The city was created with its present borders in June 1994 under the municipal restructure by the state government. It is bounded by White Reserve and Todd Road to the west, the West Gate Freeway, Kings Way and Dorcas Street to the north, St Kilda Road, High Street, Punt Road, Queens Way, Dandenong Road, Orrong Road, Inkerman Street, Hotham Street, Glen Huntly Road, St Kilda Street and Head Street generally to the east and the foreshore of Port Phillip to the south. Adjacent councils include the City of Melbourne, City of Bayside, City of Glen Eira and the City of Stonnington. When first created, the city was administered by three appointed commissioners, headed by Des Clarke. The first council elections were held in March 1996.

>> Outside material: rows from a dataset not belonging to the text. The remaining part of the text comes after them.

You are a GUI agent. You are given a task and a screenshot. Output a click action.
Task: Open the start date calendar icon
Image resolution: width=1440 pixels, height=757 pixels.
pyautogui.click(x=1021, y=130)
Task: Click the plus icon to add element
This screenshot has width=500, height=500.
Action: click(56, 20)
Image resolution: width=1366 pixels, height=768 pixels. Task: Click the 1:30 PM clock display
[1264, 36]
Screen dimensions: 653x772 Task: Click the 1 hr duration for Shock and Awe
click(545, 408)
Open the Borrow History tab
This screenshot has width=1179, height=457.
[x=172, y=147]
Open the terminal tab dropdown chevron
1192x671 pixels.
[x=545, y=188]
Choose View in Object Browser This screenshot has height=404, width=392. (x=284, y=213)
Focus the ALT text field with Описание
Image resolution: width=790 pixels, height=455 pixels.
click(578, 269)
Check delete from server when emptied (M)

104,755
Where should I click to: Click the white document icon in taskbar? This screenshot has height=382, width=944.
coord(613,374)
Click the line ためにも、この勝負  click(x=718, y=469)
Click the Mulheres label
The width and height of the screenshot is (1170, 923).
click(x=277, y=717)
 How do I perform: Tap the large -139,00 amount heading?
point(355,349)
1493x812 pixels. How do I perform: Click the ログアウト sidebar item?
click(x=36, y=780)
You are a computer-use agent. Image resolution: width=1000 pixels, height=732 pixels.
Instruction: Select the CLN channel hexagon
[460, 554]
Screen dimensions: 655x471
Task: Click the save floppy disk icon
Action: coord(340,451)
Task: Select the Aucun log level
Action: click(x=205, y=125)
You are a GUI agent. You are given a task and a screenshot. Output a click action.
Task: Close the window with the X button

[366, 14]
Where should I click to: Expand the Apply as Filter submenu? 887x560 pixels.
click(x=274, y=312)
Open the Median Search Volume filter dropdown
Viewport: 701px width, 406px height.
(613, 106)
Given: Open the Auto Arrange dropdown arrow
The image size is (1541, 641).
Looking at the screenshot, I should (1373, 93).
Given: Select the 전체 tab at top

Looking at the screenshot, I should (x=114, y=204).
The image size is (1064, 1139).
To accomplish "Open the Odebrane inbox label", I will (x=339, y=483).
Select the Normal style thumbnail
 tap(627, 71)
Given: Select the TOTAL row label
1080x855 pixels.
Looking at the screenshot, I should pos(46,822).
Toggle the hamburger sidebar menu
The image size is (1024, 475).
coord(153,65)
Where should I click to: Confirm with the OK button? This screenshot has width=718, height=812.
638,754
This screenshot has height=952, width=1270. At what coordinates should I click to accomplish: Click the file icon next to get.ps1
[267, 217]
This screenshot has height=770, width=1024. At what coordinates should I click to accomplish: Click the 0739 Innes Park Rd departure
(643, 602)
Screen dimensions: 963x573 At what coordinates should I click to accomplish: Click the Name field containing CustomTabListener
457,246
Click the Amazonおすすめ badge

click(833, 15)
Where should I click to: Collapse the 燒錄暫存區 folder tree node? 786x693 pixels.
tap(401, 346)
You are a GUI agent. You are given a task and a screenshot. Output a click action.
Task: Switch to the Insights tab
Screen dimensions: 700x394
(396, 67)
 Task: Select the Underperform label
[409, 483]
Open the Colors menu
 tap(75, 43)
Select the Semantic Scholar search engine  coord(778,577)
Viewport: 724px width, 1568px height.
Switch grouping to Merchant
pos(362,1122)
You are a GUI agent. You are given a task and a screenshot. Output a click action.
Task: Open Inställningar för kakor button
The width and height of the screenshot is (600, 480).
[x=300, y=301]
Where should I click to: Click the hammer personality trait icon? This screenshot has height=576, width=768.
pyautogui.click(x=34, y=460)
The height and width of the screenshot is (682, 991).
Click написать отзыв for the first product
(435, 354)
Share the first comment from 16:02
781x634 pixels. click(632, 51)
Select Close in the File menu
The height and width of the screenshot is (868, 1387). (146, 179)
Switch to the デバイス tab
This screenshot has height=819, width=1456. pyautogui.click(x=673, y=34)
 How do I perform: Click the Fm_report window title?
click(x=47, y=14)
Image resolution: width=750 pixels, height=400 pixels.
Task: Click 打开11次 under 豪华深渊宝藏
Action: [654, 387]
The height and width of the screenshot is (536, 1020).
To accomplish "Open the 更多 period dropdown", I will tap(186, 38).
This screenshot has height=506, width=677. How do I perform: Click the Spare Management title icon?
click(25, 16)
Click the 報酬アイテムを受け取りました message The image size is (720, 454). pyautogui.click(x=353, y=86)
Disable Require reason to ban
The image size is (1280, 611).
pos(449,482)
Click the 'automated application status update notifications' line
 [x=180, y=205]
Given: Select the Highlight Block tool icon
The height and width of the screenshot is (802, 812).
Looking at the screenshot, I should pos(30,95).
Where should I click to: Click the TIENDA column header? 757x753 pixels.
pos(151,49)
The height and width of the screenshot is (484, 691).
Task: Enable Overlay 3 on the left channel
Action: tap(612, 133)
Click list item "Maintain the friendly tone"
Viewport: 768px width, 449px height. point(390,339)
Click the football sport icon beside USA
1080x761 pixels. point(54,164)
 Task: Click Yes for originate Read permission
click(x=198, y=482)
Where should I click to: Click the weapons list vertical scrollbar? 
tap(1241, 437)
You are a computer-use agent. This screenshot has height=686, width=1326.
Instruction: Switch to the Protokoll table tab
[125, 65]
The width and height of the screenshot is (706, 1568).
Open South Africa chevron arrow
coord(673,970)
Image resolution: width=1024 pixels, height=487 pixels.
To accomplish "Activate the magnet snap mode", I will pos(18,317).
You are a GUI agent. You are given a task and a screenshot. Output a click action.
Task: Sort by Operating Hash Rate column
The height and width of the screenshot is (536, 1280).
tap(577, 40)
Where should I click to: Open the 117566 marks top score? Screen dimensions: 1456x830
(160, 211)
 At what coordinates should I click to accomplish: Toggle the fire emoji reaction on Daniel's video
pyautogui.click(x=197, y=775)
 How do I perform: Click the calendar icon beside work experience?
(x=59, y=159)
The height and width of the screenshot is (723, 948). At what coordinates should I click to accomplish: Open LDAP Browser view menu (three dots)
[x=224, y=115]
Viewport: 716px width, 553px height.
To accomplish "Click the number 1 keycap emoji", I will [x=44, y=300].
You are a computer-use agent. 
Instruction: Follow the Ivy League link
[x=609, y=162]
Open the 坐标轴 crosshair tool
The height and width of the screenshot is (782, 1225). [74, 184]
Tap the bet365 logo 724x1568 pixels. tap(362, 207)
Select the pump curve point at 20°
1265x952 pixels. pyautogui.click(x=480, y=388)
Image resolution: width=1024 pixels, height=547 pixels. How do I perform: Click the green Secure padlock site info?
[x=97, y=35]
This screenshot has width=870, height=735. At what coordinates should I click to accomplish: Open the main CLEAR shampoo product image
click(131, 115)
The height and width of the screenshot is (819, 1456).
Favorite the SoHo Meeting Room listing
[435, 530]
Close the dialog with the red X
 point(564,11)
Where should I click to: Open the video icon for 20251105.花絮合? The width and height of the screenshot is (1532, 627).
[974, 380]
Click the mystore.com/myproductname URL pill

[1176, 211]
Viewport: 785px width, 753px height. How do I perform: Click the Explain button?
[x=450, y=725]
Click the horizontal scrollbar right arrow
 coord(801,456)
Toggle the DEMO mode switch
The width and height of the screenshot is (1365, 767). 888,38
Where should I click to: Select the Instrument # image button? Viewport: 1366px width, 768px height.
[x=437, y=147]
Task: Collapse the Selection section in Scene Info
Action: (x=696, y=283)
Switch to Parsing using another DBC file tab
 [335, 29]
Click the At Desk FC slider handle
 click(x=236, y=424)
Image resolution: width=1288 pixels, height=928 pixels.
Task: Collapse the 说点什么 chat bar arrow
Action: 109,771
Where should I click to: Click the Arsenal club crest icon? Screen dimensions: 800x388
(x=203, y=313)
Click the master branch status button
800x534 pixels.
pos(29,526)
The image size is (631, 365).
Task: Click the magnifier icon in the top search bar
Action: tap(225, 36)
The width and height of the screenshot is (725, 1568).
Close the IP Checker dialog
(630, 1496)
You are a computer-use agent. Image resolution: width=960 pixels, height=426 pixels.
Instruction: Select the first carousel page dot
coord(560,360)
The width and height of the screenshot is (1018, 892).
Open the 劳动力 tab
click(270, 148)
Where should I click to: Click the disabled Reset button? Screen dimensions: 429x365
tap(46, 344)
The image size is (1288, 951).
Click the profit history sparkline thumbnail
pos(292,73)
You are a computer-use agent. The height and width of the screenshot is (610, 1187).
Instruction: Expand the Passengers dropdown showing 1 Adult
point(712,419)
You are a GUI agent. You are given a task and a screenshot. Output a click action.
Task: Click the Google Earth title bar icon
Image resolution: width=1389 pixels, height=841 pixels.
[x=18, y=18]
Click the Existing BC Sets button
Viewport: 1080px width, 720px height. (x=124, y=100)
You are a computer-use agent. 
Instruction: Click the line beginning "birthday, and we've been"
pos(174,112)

Council offices are currently located in the St Kilda Town Hall, Port Melbourne Town Hall and the South Melbourne Town Hall.  The council operates several other facilities including local libraries, child care centres, parks, playgrounds and community centres. In 2020 ANAM was given a long lease to South Melbourne Town Hall and council staff there and a few community groups vacated the building.

Schools
 Albert Park Primary School (Government)
 Elwood Primary School (Government)
 Galilee Regional Primary School (Catholic)
 Middle Park Primary School (Government)
 Port Melbourne Primary School (Government)
 St Kilda Park Primary School (Government)
 St Kilda Primary School (Government)
 Albert Park College (Government)
 Elwood Secondary College (Government)
 Mac.Robertson Girls' High School (High performance government secondary college for girls)
 St Michael's Grammar School (Church of England/Anglican)
 South Melbourne Primary School (Government)
 South Melbourne Park Primary School (Government)
 Port Melbourne Secondary College (Government)

Offices

 St Kilda Town Hall
 South Melbourne Town Hall
 Port Melbourne Town Hall

Libraries

 Albert Park
 Emerald Hill (South Melbourne)
 Middle Park
 Port Melbourne
 St Kilda

Notable institutions
 2/10 Medium Regiment, Royal Australian Artillery (Army Reserve, Chapel Street, St Kilda East)
 Australian National Music Academy (South Melbourne, in former City of South Melbourne Town Hall)
 City of Port Phillip Town Hall, St Kilda (Former City of St Kilda Town Hall, Council meeting usually on Tuesday with about 3 meetings per month. Port Phillip Meeting Agenda.)
 Greek Orthodox Archdiocese of Victoria (South Melbourne)
 Hare Krishna Temple (Albert Park)
 South Melbourne Football Club
 1st Victorian Sea Scout Group regarded as being the first Scout Group in Australia, founded in 1907, and is still currently active hosting Cubs, Scouts and a Venturer Unit based in the Albert Park Reserve

Notable events
 Gay Pride March (Fitzroy Street and Catani Gardens, St Kilda, dykes on bikes, boot scooting, marching groups, music and political activism)
 Australian Formula 1 Grand Prix (Albert Park Circuit), 4-day international motor racing event held in March or April. Includes a Supercars race.
 St Kilda Festival (300,000 people attend this annual music event, Fitzroy Street and Upper Esplanade closed, tram services to the event). This free event now cost ratepayers close to $1.5 million annually.
 St Kilda Film Festival (Australia's Top 100 short films, SoundKILDA: Australia Music Video Competition, international films, forums, Industry Open Day and much more)
 St Kilda Writers Festival (local and international writers compare their skills)
 Admiral Napier Cup, held in the last weekend of August and hosted by the 1st Victorian Sea Scout Group on Albert Park lake, is where Scouts and Venturers gather to participate in rowing, paddling and sailing competitions and recent addition of Iron Person events

Townships and localities
The 2021 census, the city had a population of 101,942 up from 100,863 in the 2016 census

^ - Territory divided with another LGA

Current Council Composition

Since 2016 Port Phillip City Council is composed of nine Councillors elected from three wards, up from seven in 2012. Councillors are elected for a fixed four-year term of office. The Mayor is elected by the Councillors at the first meeting of the Council. The most recent election was held in October 2020.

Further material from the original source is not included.